>>
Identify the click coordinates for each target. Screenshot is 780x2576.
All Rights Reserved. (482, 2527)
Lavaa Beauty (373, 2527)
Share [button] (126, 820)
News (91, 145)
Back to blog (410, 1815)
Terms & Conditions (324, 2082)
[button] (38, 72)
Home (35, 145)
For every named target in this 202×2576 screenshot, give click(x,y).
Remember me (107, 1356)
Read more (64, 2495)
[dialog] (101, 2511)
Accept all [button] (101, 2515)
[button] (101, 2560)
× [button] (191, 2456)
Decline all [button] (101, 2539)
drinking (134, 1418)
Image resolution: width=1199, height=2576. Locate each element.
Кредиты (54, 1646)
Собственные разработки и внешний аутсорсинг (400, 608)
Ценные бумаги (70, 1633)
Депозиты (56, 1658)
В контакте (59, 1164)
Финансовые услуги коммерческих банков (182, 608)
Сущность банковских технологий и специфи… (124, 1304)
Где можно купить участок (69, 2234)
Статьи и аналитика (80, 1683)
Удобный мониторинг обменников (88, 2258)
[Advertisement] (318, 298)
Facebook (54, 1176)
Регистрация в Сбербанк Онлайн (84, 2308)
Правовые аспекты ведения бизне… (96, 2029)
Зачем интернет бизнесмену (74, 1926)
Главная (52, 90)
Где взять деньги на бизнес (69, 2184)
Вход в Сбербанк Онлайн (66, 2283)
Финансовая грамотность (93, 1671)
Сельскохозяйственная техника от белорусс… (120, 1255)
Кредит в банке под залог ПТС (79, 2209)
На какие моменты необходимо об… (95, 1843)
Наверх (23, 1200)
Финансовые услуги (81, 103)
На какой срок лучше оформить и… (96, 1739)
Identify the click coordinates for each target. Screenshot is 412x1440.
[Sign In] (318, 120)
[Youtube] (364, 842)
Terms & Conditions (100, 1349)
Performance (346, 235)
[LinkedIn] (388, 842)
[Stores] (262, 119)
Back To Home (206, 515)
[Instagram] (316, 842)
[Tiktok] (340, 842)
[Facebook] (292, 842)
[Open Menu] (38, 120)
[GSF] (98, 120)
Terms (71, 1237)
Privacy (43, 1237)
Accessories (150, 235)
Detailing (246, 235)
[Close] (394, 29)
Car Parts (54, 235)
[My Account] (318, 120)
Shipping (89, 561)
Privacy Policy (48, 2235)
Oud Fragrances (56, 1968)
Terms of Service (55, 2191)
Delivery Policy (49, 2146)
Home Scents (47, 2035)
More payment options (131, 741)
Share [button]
<<
# Work required
Quote exactly the first line of the data and every line after it through the one holding "[dialog] (101, 2511)".

# Output below
Identify the click coordinates for each target. Screenshot is 780x2576.
All Rights Reserved. (482, 2527)
Lavaa Beauty (373, 2527)
Share [button] (126, 820)
News (91, 145)
Back to blog (410, 1815)
Terms & Conditions (324, 2082)
[button] (38, 72)
Home (35, 145)
For every named target in this 202×2576 screenshot, give click(x,y).
Remember me (107, 1356)
Read more (64, 2495)
[dialog] (101, 2511)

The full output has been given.